**Task statement**
The response should be the lines of the data, starting at the first and ending at the one that contains "Click the vertical transformer symbol", copied without change.

Data items:

┏━━

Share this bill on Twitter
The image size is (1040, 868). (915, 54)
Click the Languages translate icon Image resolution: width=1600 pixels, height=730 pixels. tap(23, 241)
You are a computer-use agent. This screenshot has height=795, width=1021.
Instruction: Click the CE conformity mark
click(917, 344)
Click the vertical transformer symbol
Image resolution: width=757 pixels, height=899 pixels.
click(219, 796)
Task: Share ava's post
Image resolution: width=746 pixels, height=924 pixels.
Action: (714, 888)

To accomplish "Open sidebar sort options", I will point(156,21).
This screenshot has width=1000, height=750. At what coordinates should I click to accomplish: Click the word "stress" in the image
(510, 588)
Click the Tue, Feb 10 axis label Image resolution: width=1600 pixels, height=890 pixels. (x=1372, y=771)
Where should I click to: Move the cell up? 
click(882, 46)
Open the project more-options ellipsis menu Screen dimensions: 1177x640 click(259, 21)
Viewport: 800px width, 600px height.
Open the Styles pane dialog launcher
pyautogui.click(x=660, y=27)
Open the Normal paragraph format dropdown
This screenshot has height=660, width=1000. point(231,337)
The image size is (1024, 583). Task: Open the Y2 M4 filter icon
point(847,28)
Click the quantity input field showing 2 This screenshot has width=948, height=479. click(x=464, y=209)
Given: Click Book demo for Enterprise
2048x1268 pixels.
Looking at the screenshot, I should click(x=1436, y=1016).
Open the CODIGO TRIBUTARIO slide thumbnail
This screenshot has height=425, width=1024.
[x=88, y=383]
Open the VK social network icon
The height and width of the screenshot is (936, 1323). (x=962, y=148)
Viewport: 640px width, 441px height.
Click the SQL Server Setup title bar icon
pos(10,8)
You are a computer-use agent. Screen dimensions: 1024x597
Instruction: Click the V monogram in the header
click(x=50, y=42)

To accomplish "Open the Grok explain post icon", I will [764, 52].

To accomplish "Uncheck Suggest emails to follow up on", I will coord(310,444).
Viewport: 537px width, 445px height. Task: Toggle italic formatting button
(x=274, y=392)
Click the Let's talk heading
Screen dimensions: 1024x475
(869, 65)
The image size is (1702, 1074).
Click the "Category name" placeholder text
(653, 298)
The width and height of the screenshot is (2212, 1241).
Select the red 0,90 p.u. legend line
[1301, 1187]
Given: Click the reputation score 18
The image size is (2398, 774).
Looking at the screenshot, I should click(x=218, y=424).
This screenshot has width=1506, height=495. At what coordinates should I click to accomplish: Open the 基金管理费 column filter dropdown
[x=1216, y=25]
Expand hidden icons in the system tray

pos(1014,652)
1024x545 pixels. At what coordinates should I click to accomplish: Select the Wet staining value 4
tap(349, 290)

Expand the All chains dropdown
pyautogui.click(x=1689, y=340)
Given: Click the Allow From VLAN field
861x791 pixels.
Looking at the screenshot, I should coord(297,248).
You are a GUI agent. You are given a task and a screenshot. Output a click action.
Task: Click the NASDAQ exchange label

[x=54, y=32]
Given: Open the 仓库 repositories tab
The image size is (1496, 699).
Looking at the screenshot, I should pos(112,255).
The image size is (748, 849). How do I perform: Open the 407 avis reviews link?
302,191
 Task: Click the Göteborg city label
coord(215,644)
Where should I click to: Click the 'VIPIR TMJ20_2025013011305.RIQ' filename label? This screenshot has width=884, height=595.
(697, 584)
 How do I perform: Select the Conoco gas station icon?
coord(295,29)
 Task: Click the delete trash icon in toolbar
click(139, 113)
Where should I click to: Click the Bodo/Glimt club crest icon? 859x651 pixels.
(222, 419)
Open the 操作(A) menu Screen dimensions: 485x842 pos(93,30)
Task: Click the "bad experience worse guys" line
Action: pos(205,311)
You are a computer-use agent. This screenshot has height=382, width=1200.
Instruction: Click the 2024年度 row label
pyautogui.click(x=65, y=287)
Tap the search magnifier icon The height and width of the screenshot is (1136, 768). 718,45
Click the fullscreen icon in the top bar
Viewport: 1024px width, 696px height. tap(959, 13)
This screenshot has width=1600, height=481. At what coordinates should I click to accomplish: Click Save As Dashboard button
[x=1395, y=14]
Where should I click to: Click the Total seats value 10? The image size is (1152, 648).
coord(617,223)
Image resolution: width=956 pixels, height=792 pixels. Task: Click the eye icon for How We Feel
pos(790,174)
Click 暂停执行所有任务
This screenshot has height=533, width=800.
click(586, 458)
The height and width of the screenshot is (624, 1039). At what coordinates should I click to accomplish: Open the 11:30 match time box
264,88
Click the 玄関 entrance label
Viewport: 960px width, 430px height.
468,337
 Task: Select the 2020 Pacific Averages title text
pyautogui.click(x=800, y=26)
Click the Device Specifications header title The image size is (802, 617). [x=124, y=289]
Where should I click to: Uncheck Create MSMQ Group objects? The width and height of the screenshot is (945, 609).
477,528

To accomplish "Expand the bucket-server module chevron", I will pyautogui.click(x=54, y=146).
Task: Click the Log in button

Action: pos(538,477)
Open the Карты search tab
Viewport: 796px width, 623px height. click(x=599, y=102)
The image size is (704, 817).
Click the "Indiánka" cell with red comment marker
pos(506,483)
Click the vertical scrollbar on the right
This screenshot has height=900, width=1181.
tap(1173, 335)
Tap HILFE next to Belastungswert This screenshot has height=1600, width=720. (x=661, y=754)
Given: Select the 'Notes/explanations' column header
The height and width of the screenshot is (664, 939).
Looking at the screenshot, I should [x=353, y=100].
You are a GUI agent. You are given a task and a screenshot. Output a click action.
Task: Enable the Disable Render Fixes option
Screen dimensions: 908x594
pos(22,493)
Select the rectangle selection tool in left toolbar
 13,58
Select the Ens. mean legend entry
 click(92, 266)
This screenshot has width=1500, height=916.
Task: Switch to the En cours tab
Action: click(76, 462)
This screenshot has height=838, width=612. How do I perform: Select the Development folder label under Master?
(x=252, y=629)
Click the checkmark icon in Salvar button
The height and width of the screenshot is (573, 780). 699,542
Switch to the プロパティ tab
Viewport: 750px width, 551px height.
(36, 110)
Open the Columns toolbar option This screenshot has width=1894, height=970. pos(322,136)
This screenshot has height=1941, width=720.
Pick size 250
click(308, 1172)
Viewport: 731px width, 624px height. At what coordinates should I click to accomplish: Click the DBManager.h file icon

┗━━

**Task solution**
Share this bill on Twitter
The image size is (1040, 868). (915, 54)
Click the Languages translate icon Image resolution: width=1600 pixels, height=730 pixels. tap(23, 241)
You are a computer-use agent. This screenshot has height=795, width=1021.
Instruction: Click the CE conformity mark
click(917, 344)
Click the vertical transformer symbol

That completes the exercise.